My Heart Was Picking Its Wedgie

It was Elizabeth Stone who said, “Making the decision to have a child is momentous. It is to decide forever to have your heart go walking around outside your body.”

Well, my heart started its first day of kindergarten today. My heart dressed herself, put her own cooler in her lunch bag, buckled her own shoes, brushed her own teeth, and put on her own backpack. My heart boarded the school bus with only one look back and headed off into the big world. Ouch, that went fast!

The teacher had asked for any willing parents to come help with the lunchtime chaos, so I was consoled by the fact that I would be seeing my little heart just a couple of hours later. Silly me, I used to teach, I should have known what to expect.

Let me start by saying, I would like to set up a mental health fund for Ana's kindergarten teacher. God bless her! At the start of the year, no child knows the classroom rules and most are so hopped up on excitement that they can't sit still or stop their mouths to save their lives. That was the scene that I walked in on at lunchtime.
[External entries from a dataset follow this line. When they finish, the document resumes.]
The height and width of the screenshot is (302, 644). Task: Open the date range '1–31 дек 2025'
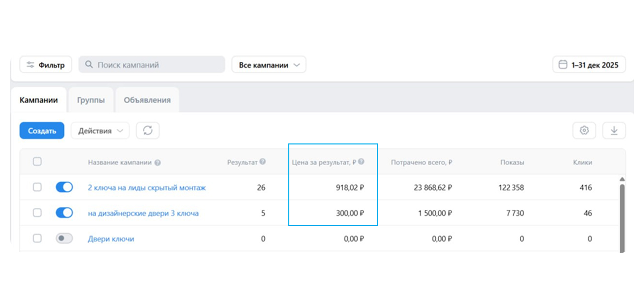tap(589, 65)
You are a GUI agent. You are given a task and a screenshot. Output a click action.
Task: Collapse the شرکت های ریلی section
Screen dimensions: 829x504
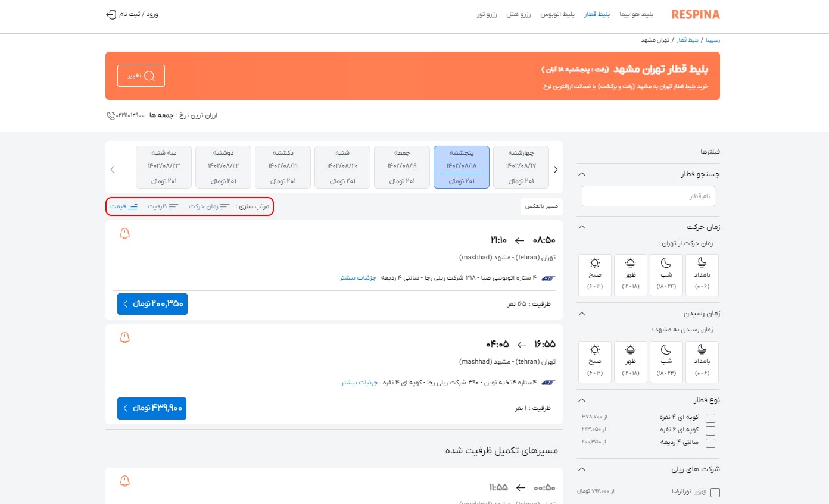click(581, 469)
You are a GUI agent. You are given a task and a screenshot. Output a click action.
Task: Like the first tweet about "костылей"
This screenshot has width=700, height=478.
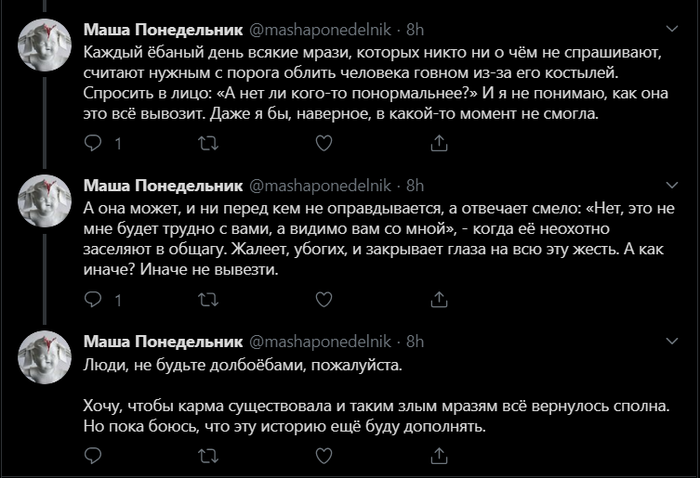click(323, 144)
I was glad that I went because Ana was too embarrassed to eat lunch in front of the other children. This, despite the fact that she was sitting across from a boy who dropped his BLT on the floor, picked it up and reassembled it, and then proceeded to shove it into his face squirrel style. Or, there was her next door neighbor who ate her PBJ by stabbing it with her yogurt spoon and digging in popsicle style. I'm not entirely sure Ana couldn't have done worse, but I was glad to be there to convince her that she would have to try rrrrrreally hard to come close.

Then it was trash time and line up time. Again, glad I was there. One boy, had apparently worn cotton in his ears for the first day had only taken two bites of lunch in the 20 minutes the class was allotted. Distressed, he stayed behind at the table to shovel food while the others threw away their trash. The 3 boys around him, taking a cue from Young Food Shoveler, were also unaware that the entire class had lined up. I helped Y-F-S pack up his lunch and by the time he, the other 3, and I were finished, the class had left. Y-F-S thought it meant that maybe they could pick what they wanted to do and therefore they could head to the playground, but I explained that no, we had to go back to the classroom and I was the leader.
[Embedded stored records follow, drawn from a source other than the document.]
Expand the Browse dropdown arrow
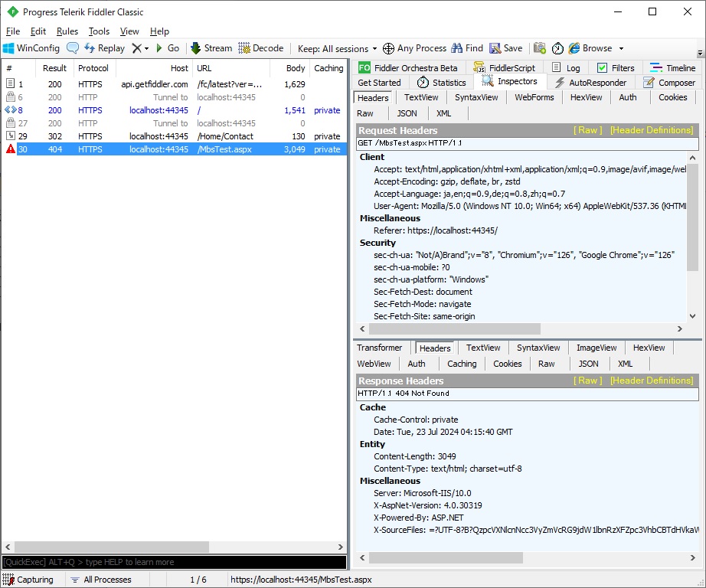 [621, 49]

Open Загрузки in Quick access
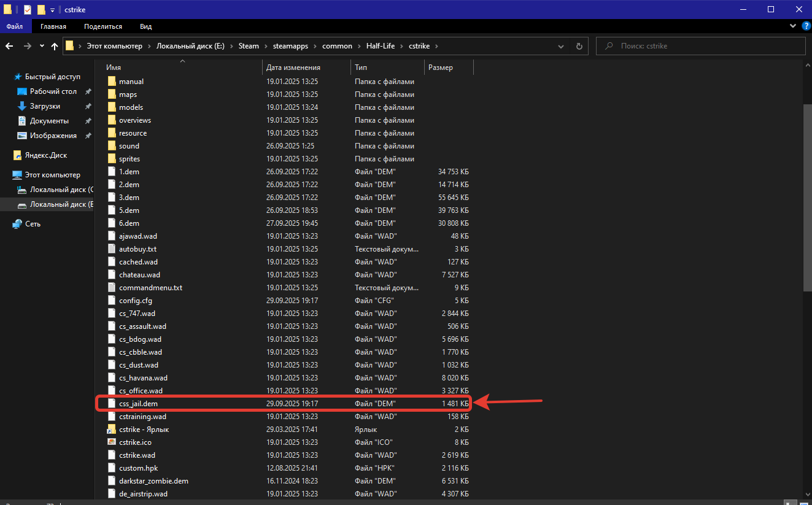click(45, 106)
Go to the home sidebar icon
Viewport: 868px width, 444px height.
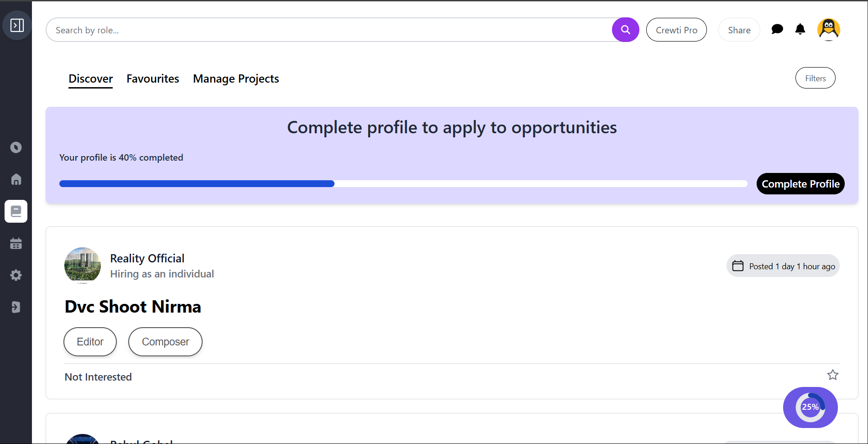coord(16,179)
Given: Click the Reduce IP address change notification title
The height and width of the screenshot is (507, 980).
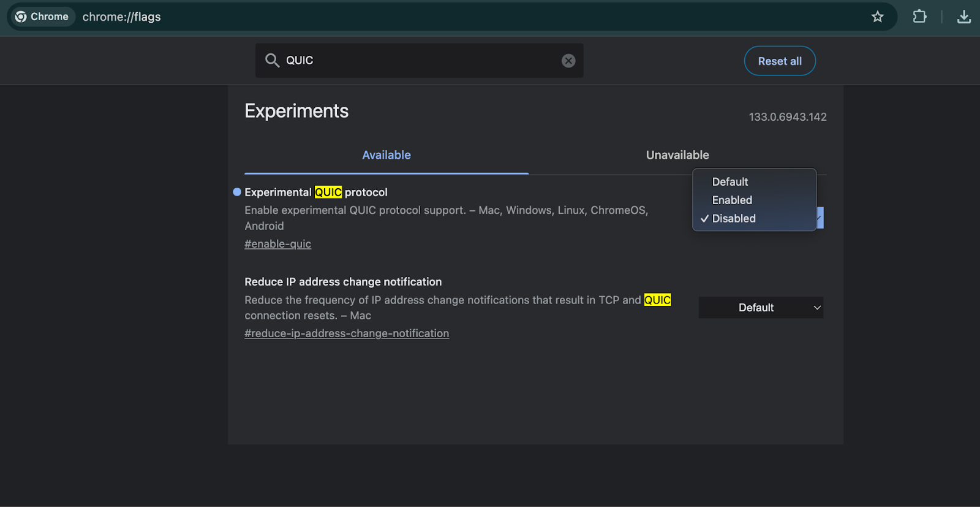Looking at the screenshot, I should point(342,282).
Get back behind me, I am the leader.
Stop running! Do you remember you are supposed to be behind me?
Me, line leader. You, line.

Back in the classroom I was invited to help out with a class song. Ana's teacher, who I will refer to as Mary Poppins, plays an autoharp and makes up her own songs. I'm not kidding. I love this lady. Anywhoo, everyone was supposed to sit on their own colored square on the carpet. After I was able to re-approach the carpet (I had had to take a step back due to someone's off-gassing), this was the scene that I saw. Of approximately 20 kids:

4 were paying attention and looking at the teacher
3 were laying on the floor
12 were talking to their buddies
1 was sitting in the back picking her wedgie. Yes, you can guess who that one was.
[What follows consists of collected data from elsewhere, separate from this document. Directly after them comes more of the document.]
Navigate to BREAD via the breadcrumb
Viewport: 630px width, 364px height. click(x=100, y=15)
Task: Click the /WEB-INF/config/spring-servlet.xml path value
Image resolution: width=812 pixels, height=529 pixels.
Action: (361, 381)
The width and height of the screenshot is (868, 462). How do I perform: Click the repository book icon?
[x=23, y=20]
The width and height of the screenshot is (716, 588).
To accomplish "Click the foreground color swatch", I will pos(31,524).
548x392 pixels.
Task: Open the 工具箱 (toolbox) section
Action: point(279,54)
Sadly, it took us 5 minutes to get to the actual song because we had to break up 3 good buddy conversations. The hard part about those are that while you break one up, 2 or 3 more form, so it's a bit like Whack-a-Mole. They just keep coming.

Then, there was the laying down epidemic of 2012. One child asked when nap was (Never, by the way). That set off a round of, "I'm tired! I need a nap!" Then, like fainters, they started to go down. The 3 laying on the floor turned into about 7. I thought Mary Poppins (MP from here on out) had lost the battle, but she rallied with another song, that included - wait for it! - sign language. Yet again, I kid you not. I love MP.

Finally the song was on. It was BINGO and I was the clapper for when a letter was omitted. Not sure I was all that necessary because a letter was never omitted. Oh, sure, MP and I omitted letters, but not so the rest of the laying down, whining, wedgie picking hearts in the room.

As I made my exit I heard one little boy say, "Is it snack time yet?" Hmmm... I believe we had just come from lunch. Perhaps that was my buddy, Y-F-S.